— START —
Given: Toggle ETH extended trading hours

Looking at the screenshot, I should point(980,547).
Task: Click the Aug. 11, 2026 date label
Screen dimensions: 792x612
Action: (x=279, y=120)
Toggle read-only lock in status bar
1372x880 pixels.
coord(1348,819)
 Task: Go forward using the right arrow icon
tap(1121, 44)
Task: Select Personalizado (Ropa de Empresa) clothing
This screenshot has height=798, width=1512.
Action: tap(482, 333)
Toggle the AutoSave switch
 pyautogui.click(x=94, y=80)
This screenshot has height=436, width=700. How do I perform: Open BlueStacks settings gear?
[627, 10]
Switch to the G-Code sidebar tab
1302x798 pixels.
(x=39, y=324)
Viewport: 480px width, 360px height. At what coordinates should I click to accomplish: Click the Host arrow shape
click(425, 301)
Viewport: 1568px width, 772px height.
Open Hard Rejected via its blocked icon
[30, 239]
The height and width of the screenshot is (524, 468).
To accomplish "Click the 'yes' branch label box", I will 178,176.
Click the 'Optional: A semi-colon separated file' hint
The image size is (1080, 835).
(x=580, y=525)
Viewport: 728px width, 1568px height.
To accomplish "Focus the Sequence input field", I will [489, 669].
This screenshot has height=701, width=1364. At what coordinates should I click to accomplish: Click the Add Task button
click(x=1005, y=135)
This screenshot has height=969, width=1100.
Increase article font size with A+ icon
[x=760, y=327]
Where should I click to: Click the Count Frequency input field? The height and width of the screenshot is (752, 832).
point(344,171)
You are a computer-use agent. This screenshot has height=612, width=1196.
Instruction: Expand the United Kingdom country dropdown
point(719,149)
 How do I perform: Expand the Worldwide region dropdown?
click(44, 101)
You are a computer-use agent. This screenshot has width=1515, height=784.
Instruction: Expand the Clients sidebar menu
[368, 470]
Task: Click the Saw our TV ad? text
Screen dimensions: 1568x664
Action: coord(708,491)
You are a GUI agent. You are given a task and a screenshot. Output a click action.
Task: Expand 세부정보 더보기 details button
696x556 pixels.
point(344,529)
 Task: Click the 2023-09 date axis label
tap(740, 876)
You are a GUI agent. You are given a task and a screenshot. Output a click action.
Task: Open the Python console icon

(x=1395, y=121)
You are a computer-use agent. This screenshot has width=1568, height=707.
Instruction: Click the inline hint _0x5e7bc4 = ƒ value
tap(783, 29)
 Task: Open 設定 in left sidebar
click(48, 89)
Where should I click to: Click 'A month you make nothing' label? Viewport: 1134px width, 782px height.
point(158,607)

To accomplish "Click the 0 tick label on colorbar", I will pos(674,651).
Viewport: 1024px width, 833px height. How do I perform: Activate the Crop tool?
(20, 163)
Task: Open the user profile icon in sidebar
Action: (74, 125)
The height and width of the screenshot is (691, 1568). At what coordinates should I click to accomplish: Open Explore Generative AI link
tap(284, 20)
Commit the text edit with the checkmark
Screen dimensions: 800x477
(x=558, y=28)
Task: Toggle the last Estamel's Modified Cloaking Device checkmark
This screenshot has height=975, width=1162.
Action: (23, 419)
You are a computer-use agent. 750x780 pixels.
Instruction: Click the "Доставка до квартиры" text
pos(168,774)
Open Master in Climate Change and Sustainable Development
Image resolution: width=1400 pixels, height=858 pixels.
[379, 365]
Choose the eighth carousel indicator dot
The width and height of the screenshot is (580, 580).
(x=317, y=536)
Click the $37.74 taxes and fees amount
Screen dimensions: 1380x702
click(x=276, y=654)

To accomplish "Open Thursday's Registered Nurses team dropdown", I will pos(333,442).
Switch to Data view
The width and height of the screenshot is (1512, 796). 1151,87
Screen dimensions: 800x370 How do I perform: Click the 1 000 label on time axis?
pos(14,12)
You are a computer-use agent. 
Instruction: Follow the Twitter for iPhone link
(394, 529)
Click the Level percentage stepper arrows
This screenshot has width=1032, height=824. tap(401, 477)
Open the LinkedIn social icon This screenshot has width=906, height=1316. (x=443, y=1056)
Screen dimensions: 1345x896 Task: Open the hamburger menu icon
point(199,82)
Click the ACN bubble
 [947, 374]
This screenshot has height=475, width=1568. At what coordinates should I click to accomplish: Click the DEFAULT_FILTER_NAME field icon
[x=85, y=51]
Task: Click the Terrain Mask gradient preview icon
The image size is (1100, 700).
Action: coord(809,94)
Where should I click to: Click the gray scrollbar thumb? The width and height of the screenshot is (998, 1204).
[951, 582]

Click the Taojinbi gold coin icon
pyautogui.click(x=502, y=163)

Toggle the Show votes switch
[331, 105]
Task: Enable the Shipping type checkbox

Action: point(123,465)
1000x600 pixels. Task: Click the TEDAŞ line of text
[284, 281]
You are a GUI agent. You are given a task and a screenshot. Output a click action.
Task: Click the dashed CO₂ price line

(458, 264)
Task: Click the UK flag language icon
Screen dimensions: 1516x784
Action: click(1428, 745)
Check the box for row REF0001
— END —
**Written problem:** Give the data above as a Markdown table with two columns, Row and Line, placing each non-blank line in its own numbered row and leaving out the blank lines.

**Written response:**
| Row | Line |
|---|---|
| 1 | Given: Toggle ETH extended trading hours |
| 2 | Looking at the screenshot, I should point(980,547). |
| 3 | Task: Click the Aug. 11, 2026 date label |
| 4 | Screen dimensions: 792x612 |
| 5 | Action: (x=279, y=120) |
| 6 | Toggle read-only lock in status bar |
| 7 | 1372x880 pixels. |
| 8 | coord(1348,819) |
| 9 |  Task: Go forward using the right arrow icon |
| 10 | tap(1121, 44) |
| 11 | Task: Select Personalizado (Ropa de Empresa) clothing |
| 12 | This screenshot has height=798, width=1512. |
| 13 | Action: tap(482, 333) |
| 14 | Toggle the AutoSave switch |
| 15 |  pyautogui.click(x=94, y=80) |
| 16 | This screenshot has height=436, width=700. How do I perform: Open BlueStacks settings gear? |
| 17 | [627, 10] |
| 18 | Switch to the G-Code sidebar tab |
| 19 | 1302x798 pixels. |
| 20 | (x=39, y=324) |
| 21 | Viewport: 480px width, 360px height. At what coordinates should I click to accomplish: Click the Host arrow shape |
| 22 | click(425, 301) |
| 23 | Viewport: 1568px width, 772px height. |
| 24 | Open Hard Rejected via its blocked icon |
| 25 | [30, 239] |
| 26 | The height and width of the screenshot is (524, 468). |
| 27 | To accomplish "Click the 'yes' branch label box", I will 178,176. |
| 28 | Click the 'Optional: A semi-colon separated file' hint |
| 29 | The image size is (1080, 835). |
| 30 | (x=580, y=525) |
| 31 | Viewport: 728px width, 1568px height. |
| 32 | To accomplish "Focus the Sequence input field", I will [489, 669]. |
| 33 | This screenshot has height=701, width=1364. At what coordinates should I click to accomplish: Click the Add Task button |
| 34 | click(x=1005, y=135) |
| 35 | This screenshot has height=969, width=1100. |
| 36 | Increase article font size with A+ icon |
| 37 | [x=760, y=327] |
| 38 | Where should I click to: Click the Count Frequency input field? The height and width of the screenshot is (752, 832). |
| 39 | point(344,171) |
| 40 | You are a computer-use agent. This screenshot has height=612, width=1196. |
| 41 | Instruction: Expand the United Kingdom country dropdown |
| 42 | point(719,149) |
| 43 |  How do I perform: Expand the Worldwide region dropdown? |
| 44 | click(44, 101) |
| 45 | You are a computer-use agent. This screenshot has width=1515, height=784. |
| 46 | Instruction: Expand the Clients sidebar menu |
| 47 | [368, 470] |
| 48 | Task: Click the Saw our TV ad? text |
| 49 | Screen dimensions: 1568x664 |
| 50 | Action: coord(708,491) |
| 51 | You are a GUI agent. You are given a task and a screenshot. Output a click action. |
| 52 | Task: Expand 세부정보 더보기 details button |
| 53 | 696x556 pixels. |
| 54 | point(344,529) |
| 55 |  Task: Click the 2023-09 date axis label |
| 56 | tap(740, 876) |
| 57 | You are a GUI agent. You are given a task and a screenshot. Output a click action. |
| 58 | Task: Open the Python console icon |
| 59 | (x=1395, y=121) |
| 60 | You are a computer-use agent. This screenshot has width=1568, height=707. |
| 61 | Instruction: Click the inline hint _0x5e7bc4 = ƒ value |
| 62 | tap(783, 29) |
| 63 |  Task: Open 設定 in left sidebar |
| 64 | click(48, 89) |
| 65 | Where should I click to: Click 'A month you make nothing' label? Viewport: 1134px width, 782px height. |
| 66 | point(158,607) |
| 67 | To accomplish "Click the 0 tick label on colorbar", I will pos(674,651). |
| 68 | Viewport: 1024px width, 833px height. How do I perform: Activate the Crop tool? |
| 69 | (20, 163) |
| 70 | Task: Open the user profile icon in sidebar |
| 71 | Action: (74, 125) |
| 72 | The height and width of the screenshot is (691, 1568). At what coordinates should I click to accomplish: Open Explore Generative AI link |
| 73 | tap(284, 20) |
| 74 | Commit the text edit with the checkmark |
| 75 | Screen dimensions: 800x477 |
| 76 | (x=558, y=28) |
| 77 | Task: Toggle the last Estamel's Modified Cloaking Device checkmark |
| 78 | This screenshot has height=975, width=1162. |
| 79 | Action: (23, 419) |
| 80 | You are a computer-use agent. 750x780 pixels. |
| 81 | Instruction: Click the "Доставка до квартиры" text |
| 82 | pos(168,774) |
| 83 | Open Master in Climate Change and Sustainable Development |
| 84 | Image resolution: width=1400 pixels, height=858 pixels. |
| 85 | [379, 365] |
| 86 | Choose the eighth carousel indicator dot |
| 87 | The width and height of the screenshot is (580, 580). |
| 88 | (x=317, y=536) |
| 89 | Click the $37.74 taxes and fees amount |
| 90 | Screen dimensions: 1380x702 |
| 91 | click(x=276, y=654) |
| 92 | To accomplish "Open Thursday's Registered Nurses team dropdown", I will pos(333,442). |
| 93 | Switch to Data view |
| 94 | The width and height of the screenshot is (1512, 796). 1151,87 |
| 95 | Screen dimensions: 800x370 How do I perform: Click the 1 000 label on time axis? |
| 96 | pos(14,12) |
| 97 | You are a computer-use agent.  |
| 98 | Instruction: Follow the Twitter for iPhone link |
| 99 | (394, 529) |
| 100 | Click the Level percentage stepper arrows |
| 101 | This screenshot has width=1032, height=824. tap(401, 477) |
| 102 | Open the LinkedIn social icon This screenshot has width=906, height=1316. (x=443, y=1056) |
| 103 | Screen dimensions: 1345x896 Task: Open the hamburger menu icon |
| 104 | point(199,82) |
| 105 | Click the ACN bubble |
| 106 |  [947, 374] |
| 107 | This screenshot has height=475, width=1568. At what coordinates should I click to accomplish: Click the DEFAULT_FILTER_NAME field icon |
| 108 | [x=85, y=51] |
| 109 | Task: Click the Terrain Mask gradient preview icon |
| 110 | The image size is (1100, 700). |
| 111 | Action: coord(809,94) |
| 112 | Where should I click to: Click the gray scrollbar thumb? The width and height of the screenshot is (998, 1204). |
| 113 | [951, 582] |
| 114 | Click the Taojinbi gold coin icon |
| 115 | pyautogui.click(x=502, y=163) |
| 116 | Toggle the Show votes switch |
| 117 | [331, 105] |
| 118 | Task: Enable the Shipping type checkbox |
| 119 | Action: point(123,465) |
| 120 | 1000x600 pixels. Task: Click the TEDAŞ line of text |
| 121 | [284, 281] |
| 122 | You are a GUI agent. You are given a task and a screenshot. Output a click action. |
| 123 | Task: Click the dashed CO₂ price line |
| 124 | (458, 264) |
| 125 | Task: Click the UK flag language icon |
| 126 | Screen dimensions: 1516x784 |
| 127 | Action: click(1428, 745) |
| 128 | Check the box for row REF0001 |